Depuis le début de la guerre russe en Ukraine, le sentiment d’insécurité des Européens a contribué à une sorte de « consensus permissif » – permettant aux décideurs politiques d’approfondir la coopération européenne sur différents aspects ayant trait à la souveraineté (dans le domaine économique, en mettant en place des sanctions, à travers la coopération pour la sécurité dont l’aide militaire à l’Ukraine, par exemple), renforçant notre capacité à gérer notre interconnexion dans un environnement difficile.
Mais, depuis, ce même sentiment d’insécurité a contribué à un glissement vers la droite de certains gouvernements européens – Italie, Suède etc. – : on observe à nouveau que les électeurs sont persuadés qu’une rhétorique nationaliste est la réponse à leurs peurs.
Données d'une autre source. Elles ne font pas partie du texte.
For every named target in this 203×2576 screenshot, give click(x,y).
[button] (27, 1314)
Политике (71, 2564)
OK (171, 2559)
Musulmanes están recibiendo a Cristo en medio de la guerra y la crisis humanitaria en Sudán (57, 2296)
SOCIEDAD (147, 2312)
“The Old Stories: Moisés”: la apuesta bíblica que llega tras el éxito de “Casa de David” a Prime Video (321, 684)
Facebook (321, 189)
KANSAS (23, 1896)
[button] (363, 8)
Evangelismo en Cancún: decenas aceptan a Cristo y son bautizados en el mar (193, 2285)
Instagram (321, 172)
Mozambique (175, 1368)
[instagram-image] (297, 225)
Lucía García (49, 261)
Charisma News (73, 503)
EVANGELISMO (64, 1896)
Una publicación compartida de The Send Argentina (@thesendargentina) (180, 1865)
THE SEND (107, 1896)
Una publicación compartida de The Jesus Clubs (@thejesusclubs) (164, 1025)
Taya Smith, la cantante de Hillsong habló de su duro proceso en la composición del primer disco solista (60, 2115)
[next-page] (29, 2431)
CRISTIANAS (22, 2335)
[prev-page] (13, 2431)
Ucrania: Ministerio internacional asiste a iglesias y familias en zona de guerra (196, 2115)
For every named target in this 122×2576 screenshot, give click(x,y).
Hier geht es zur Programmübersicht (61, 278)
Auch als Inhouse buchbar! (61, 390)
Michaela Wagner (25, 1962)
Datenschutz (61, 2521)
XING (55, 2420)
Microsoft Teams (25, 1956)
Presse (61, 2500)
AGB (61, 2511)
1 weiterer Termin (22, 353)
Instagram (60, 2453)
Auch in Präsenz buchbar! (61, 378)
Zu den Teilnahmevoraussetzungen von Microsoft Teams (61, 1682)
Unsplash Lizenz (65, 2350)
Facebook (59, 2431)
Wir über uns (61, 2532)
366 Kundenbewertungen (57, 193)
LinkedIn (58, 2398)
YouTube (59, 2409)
Nous voyons déjà dans les actions du gouvernement italien, qui repousse les bateaux de migrants de leurs côtes vers la Corse ou la Côte d’Azur, qu’il y a une intention de durcir le discours sur l’immigration. Cela débouche sur des conflits intra-européens qui obscurcissent la vision de solidarité pourtant exprimée dans le Pacte. Il est donc possible que les résultats atteints sur le Pacte pendant la présidence française soient vus à l’avenir comme plutôt que comme le début d’une nouvelle dynamique à même de déplacer vraiment les équilibres internes.
Q4. A votre avis, quels sont les manquements clefs du Pacte et comment pourrait-il être amélioré ?
Ce qui manque est avant tout une réelle volonté politique. Dans l’Index de la Souveraineté européenne que l’ECFR a présenté cette année, il est apparu clairement que les migrations sont l’un des rares sujets de puissance européenne où les engagements pris au niveau européen ne dépassaient pas la capacité collective à agir. C’est toujours le cas. La migration est jalousement gardée comme un élément de souveraineté nationale, alors qu’elle devrait être considérée de façon stratégique comme une véritable question de souveraineté européenne.